=== Section Start ===

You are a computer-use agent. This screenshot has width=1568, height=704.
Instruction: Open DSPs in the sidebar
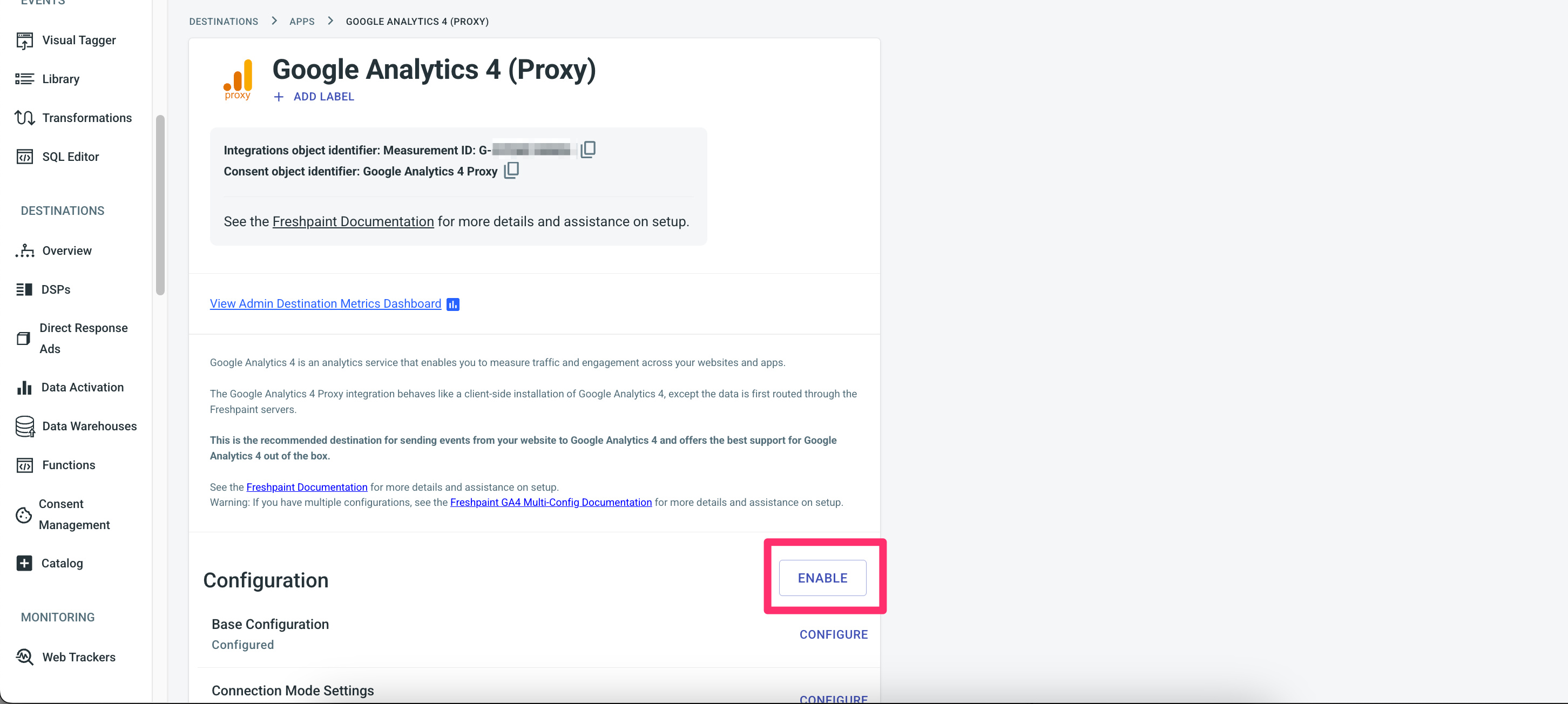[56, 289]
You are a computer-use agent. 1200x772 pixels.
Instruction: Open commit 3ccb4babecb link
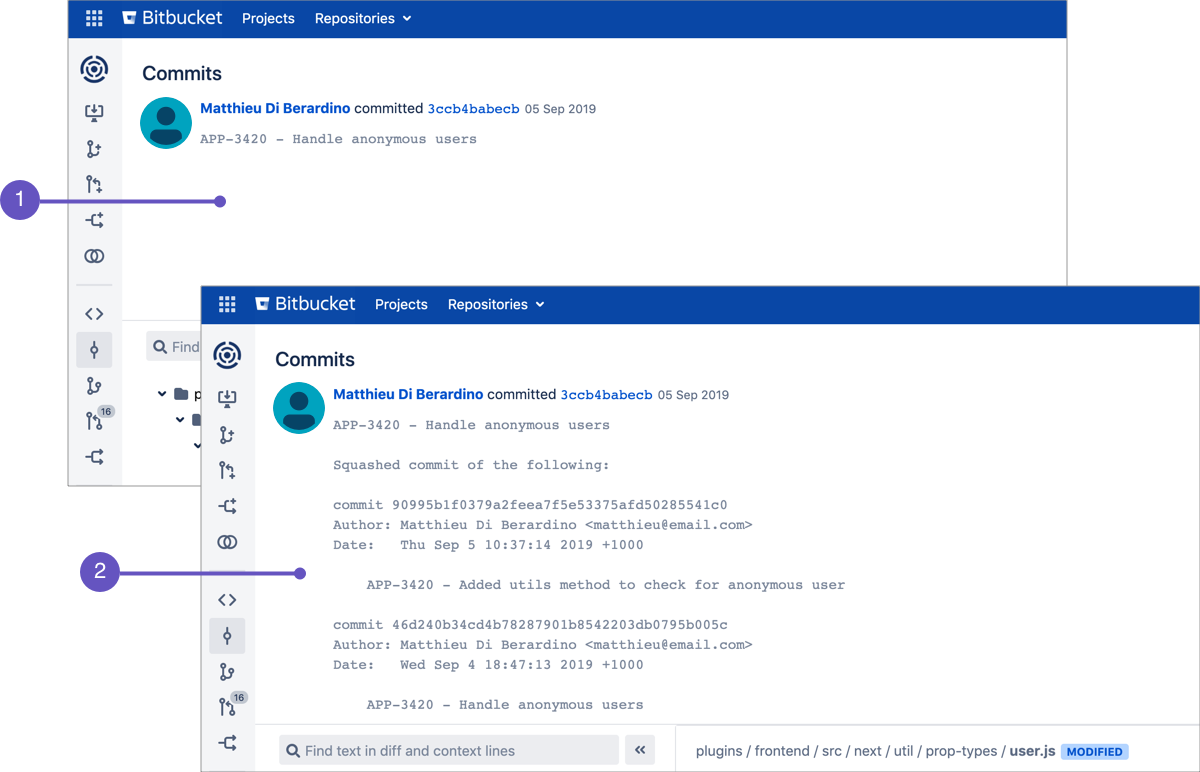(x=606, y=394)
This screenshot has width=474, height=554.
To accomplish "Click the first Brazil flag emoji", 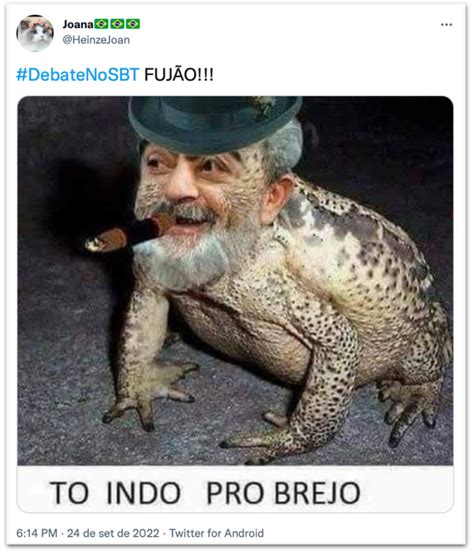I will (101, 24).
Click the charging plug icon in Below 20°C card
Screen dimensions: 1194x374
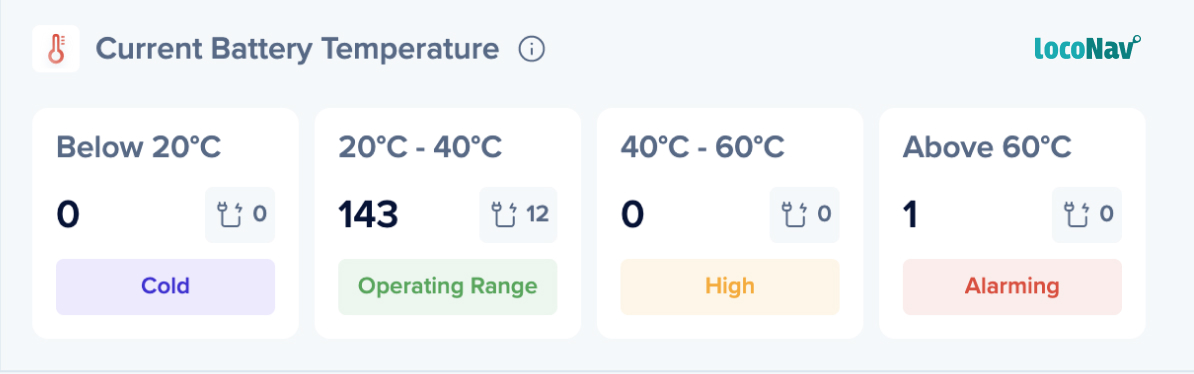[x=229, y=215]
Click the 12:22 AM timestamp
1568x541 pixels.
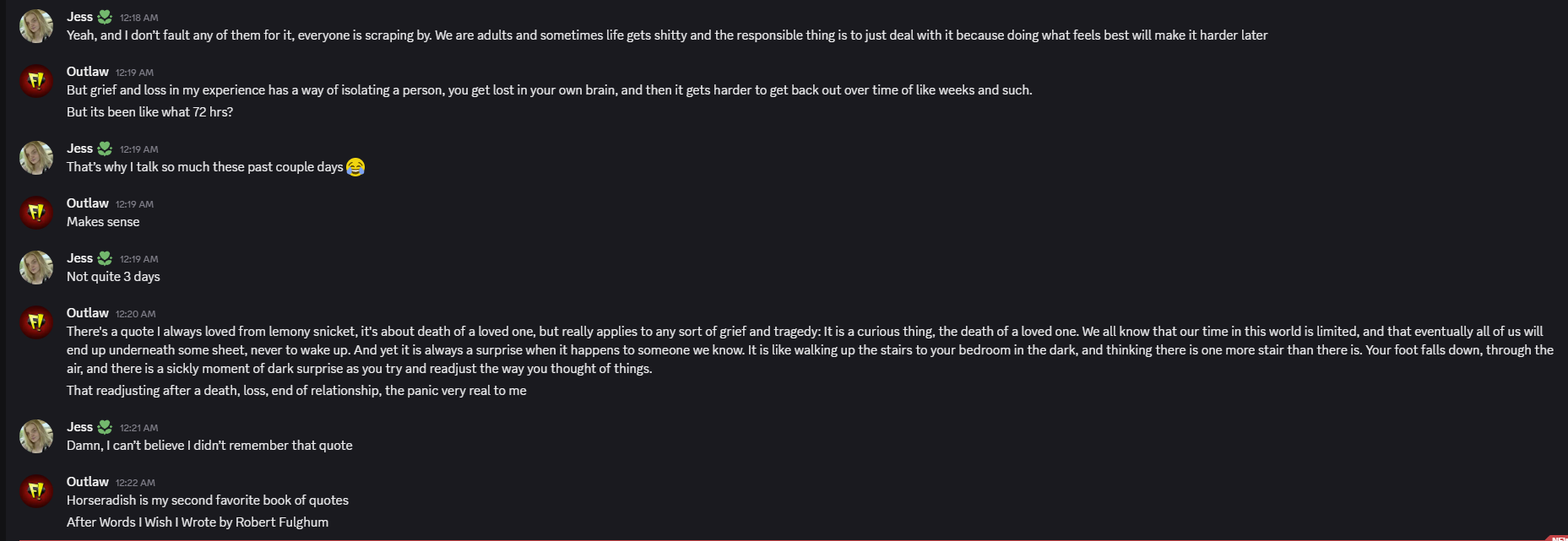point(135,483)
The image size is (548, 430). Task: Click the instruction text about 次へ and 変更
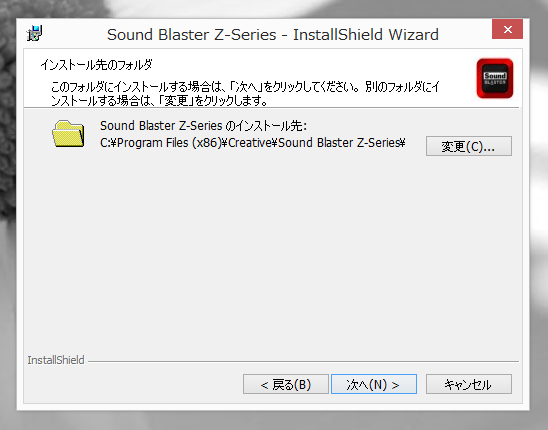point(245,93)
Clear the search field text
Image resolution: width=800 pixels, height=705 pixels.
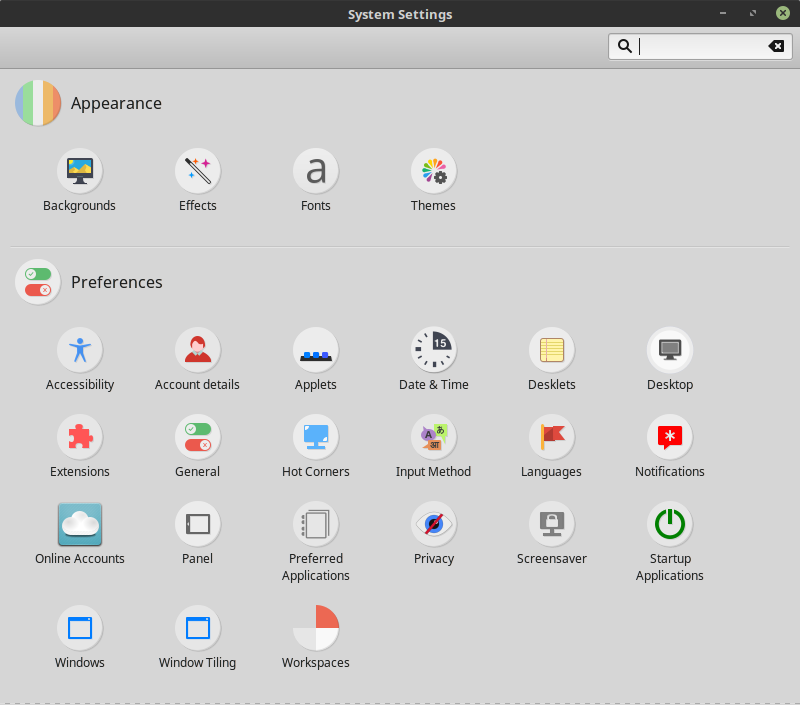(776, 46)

=== Section End ===
=== Section Start ===

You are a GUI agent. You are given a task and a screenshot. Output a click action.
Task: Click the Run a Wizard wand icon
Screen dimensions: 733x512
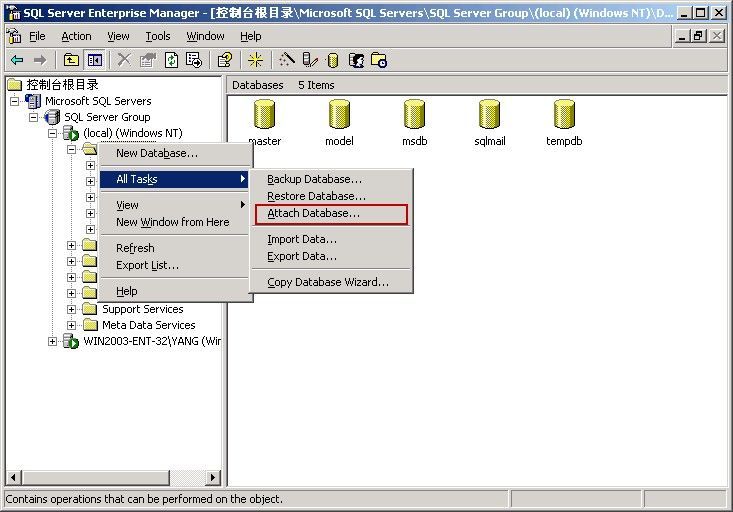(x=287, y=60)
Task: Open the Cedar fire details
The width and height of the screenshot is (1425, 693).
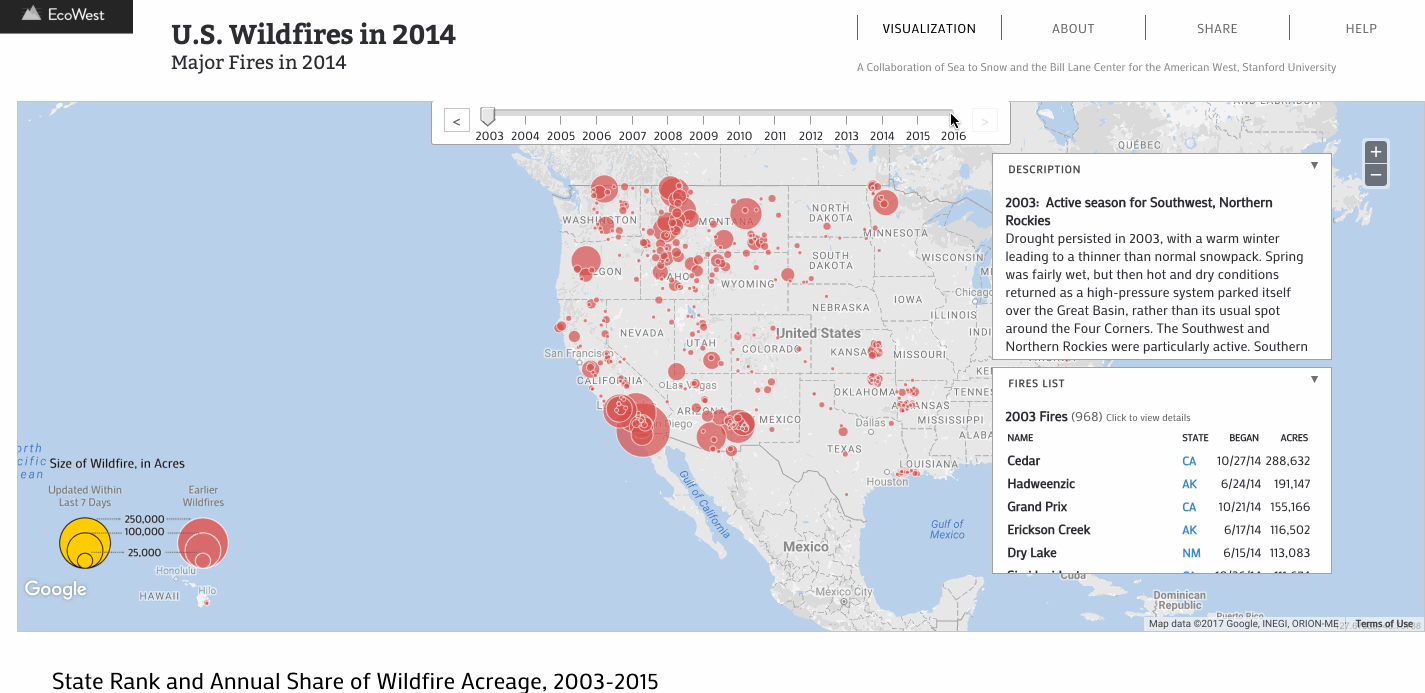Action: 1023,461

=== Section End ===
=== Section Start ===

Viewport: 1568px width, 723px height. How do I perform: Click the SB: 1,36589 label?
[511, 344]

=== Section End ===

REQUIRED ACTION
Filter the entries down to the lines holding the string "computer". Copy each of those lines.

COMPLETED TASK
You are a computer-use agent. This screenshot has width=1568, height=704.
You are a computer-use agent. 1200x772 pixels.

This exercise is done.